Alıştırma Görevleri:
a – Aşağıdaki kaynak metne göre engelli bir kişi, diğer kişilere nazaran öncelikle nasıl bir hayat yaşamaktadır?
b – Aşağıdaki kaynak metin, insanın adeta toplumsal bir dışlanmaya itilmesini hangi sebebe bağlamaktadır? Bir ile üç cümle arasında açıklayınız.

Kaynak Metin:
##########

A. Ayet ve Hadislerde Engellilik
IV. Kelâm İlmi ve Engellilik
Engellilik toplumlarda istenmeyen durumların başında gelmektedir. Engellilik hem kişiyi ve çevresini hem de bu konuyu derinlemesine düşünen insanları etkiler. Engelli bir kişi diğer kişilere nazaran öncelikle fiziksel olarak kısıtlı bir hayat yaşamaktadır. Kişinin kendi hayatında tecrübe ettiği bu yaşam şeklinin sonucu olan genel bir engellenmişlik hali, bireyin hem kişisel hem de toplumsal hayatında bazı olumsuzlukları beraberinde getirir. Örneğin sürekli hastalık sahibi bir kişi için tedavi süreci, artık hayatının bir parçası durumundadır. Yürüyemeyen bir kişinin hayatındaki engelleri ortadan kaldırabilmesi diğer insanlara göre daha çok çabayı gerektirmektedir. Fiziksel sınırlılıklarla birlikte kişide meydana gelen endişeler, ekonomik kaygılar, çaresizlik ve umutsuzluk düşünceleri onları psikolojik olarak etkileyebilmektedir. Ayrıca gerekli destek ve motivasyonun sağlanmayarak engellerin ortadan kalkmasına dönük çalışmaların tam anlamıyla yapılamaması, sosyal bir varlık olan insanı adeta toplumsal bir dışlanmaya da itmektedir.

##########

Veri Satırları:
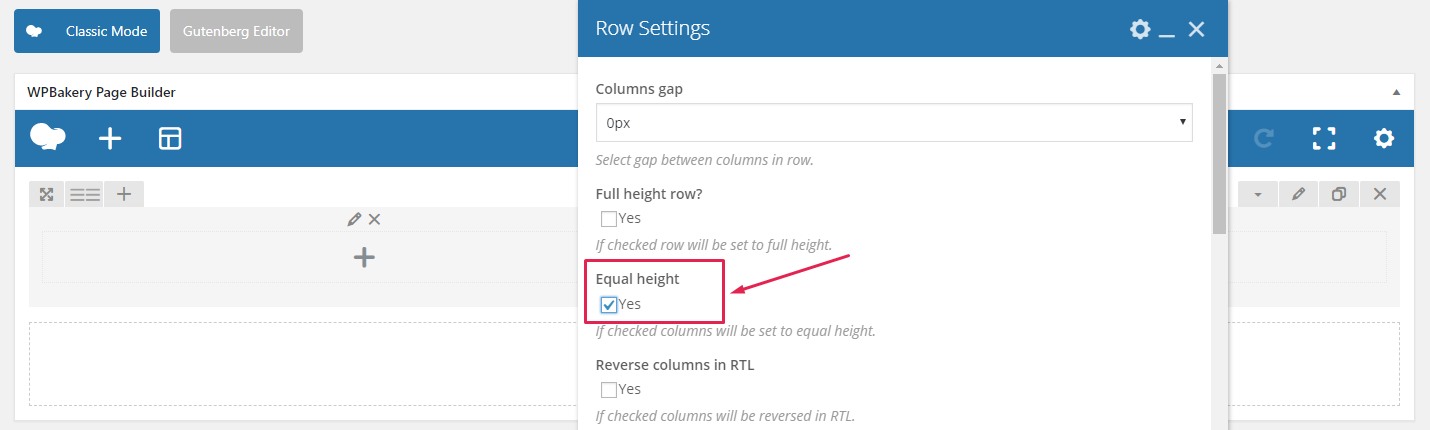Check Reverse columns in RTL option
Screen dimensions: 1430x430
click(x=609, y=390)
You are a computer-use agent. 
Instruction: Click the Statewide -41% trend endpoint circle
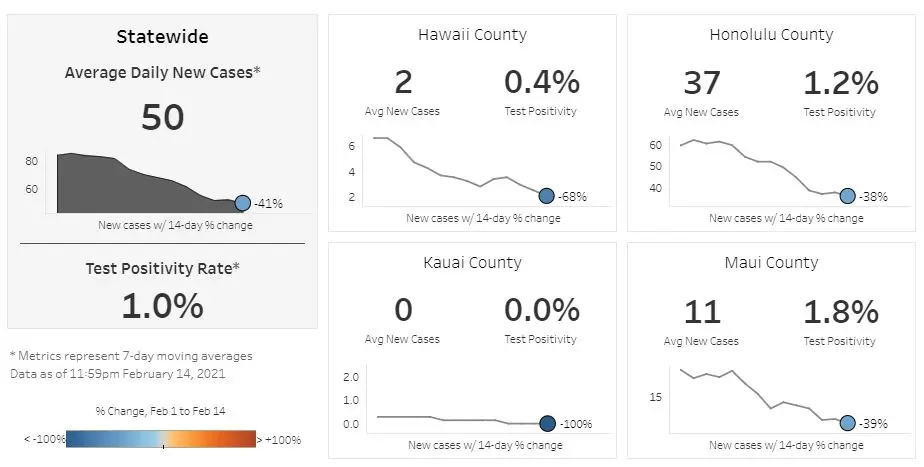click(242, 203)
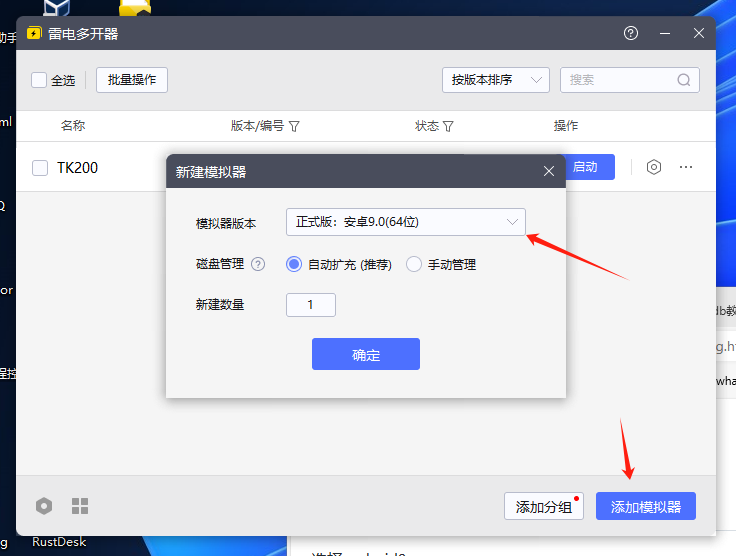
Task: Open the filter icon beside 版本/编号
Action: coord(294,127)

##########

Sıralı Cevaplar:
a – Fiziksel olarak kısıtlı bir hayat yaşamaktadır.

b – Gerekli destek ve motivasyon sağlanmadığı için engellerin ortadan kalkmasına yönelik çalışmalar tam anlamıyla yapılamamaktadır. Bu durum, sosyal bir varlık olan insanı adeta toplumsal bir dışlanmaya itmektedir.